Write every entry out again exactly, please, and skip the pictures.

___

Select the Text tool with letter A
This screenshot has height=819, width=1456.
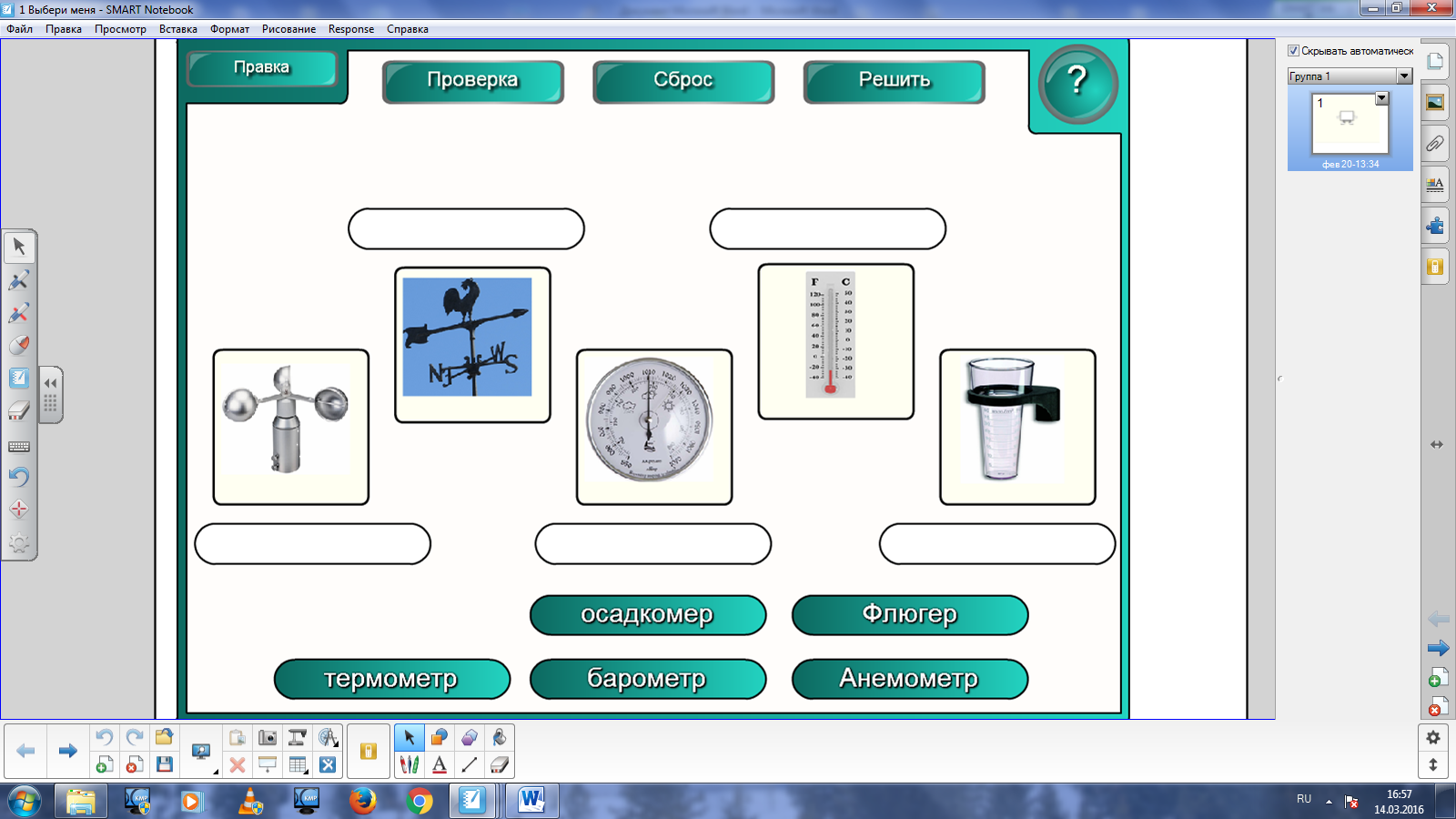click(x=440, y=764)
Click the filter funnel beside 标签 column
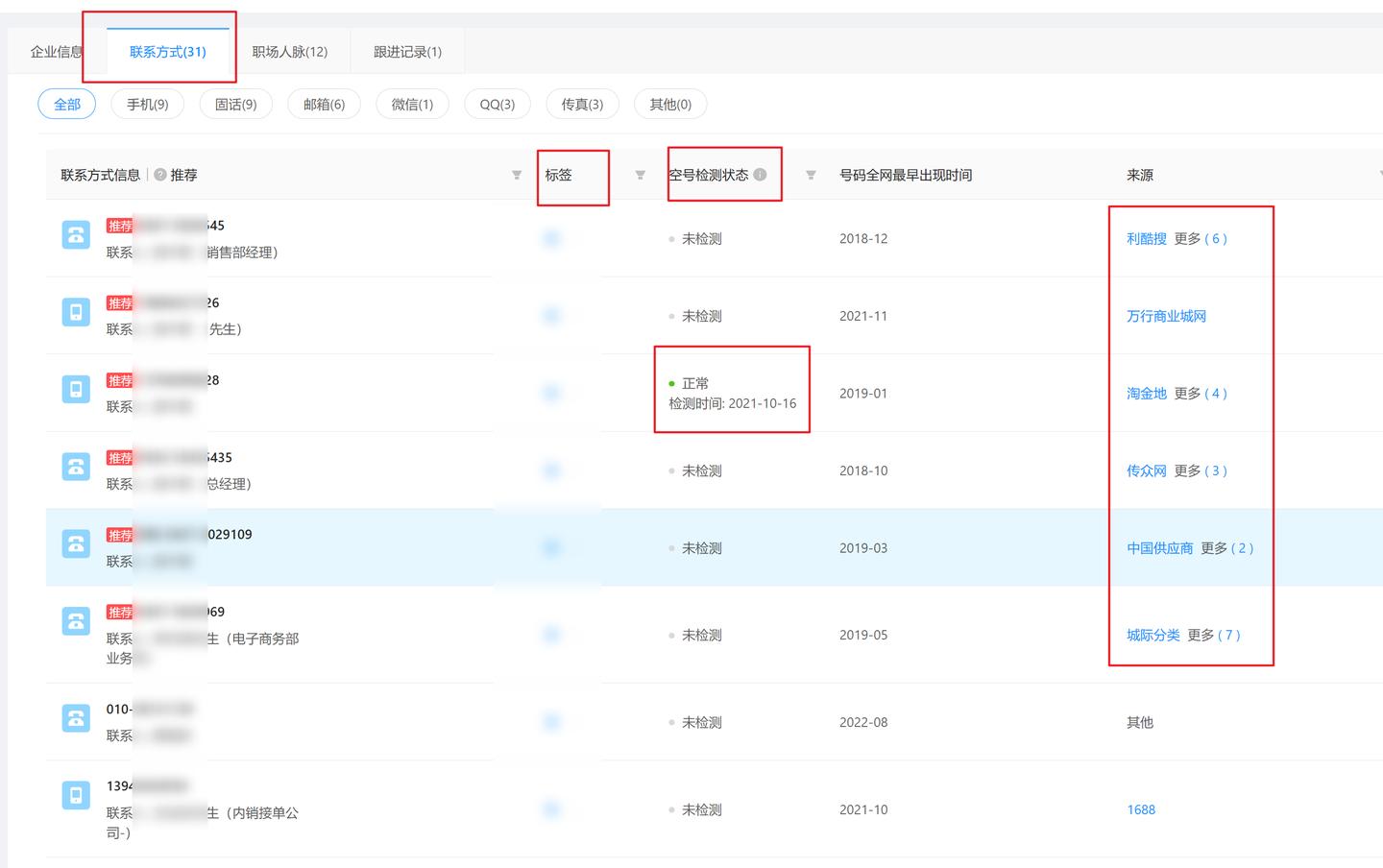The image size is (1383, 868). click(639, 176)
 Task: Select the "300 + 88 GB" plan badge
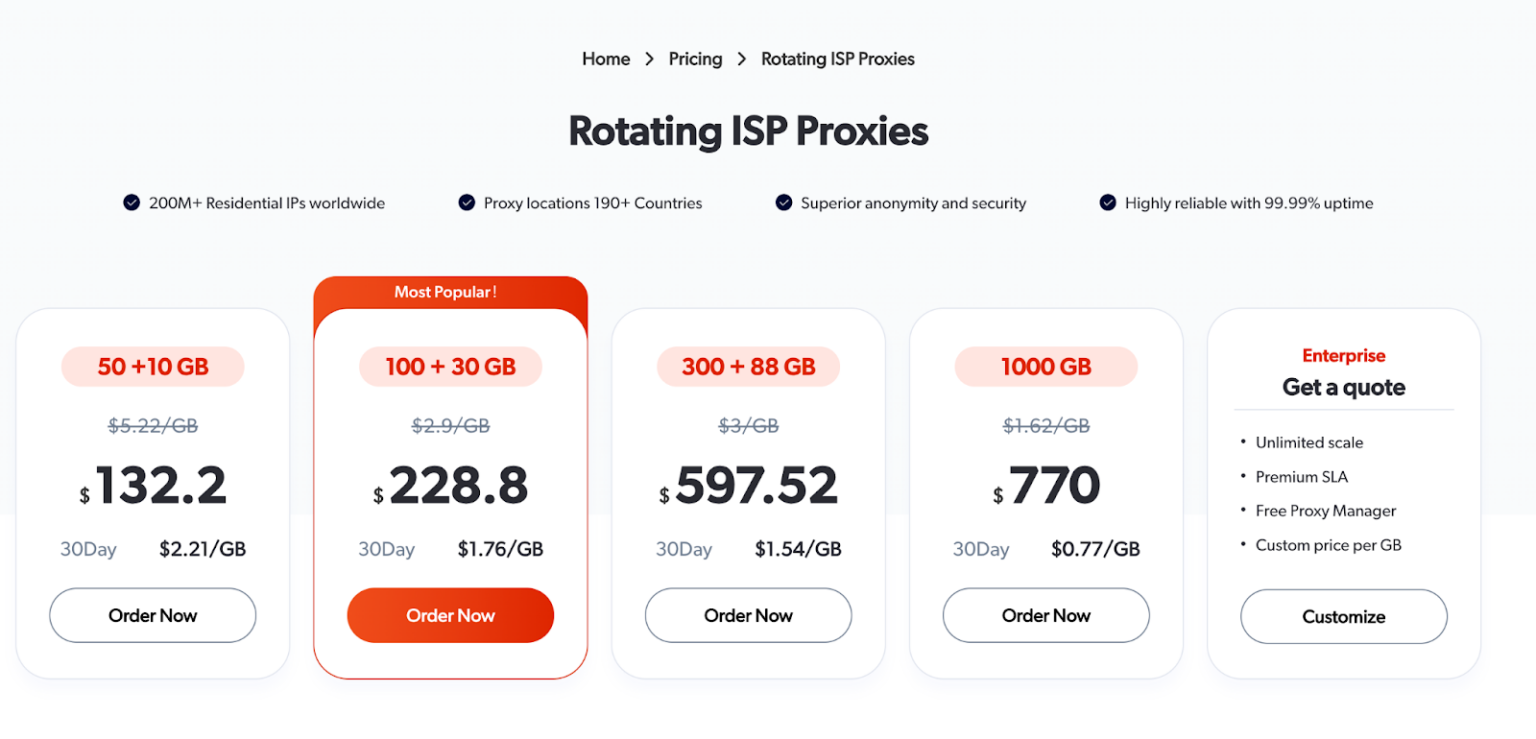(x=747, y=367)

___

_Output_.
Select the Text tool with letter A
This screenshot has height=819, width=1456.
click(x=440, y=764)
Click the filter funnel beside 标签 column
The image size is (1383, 868). click(639, 176)
 Task: Select the "300 + 88 GB" plan badge
(x=747, y=367)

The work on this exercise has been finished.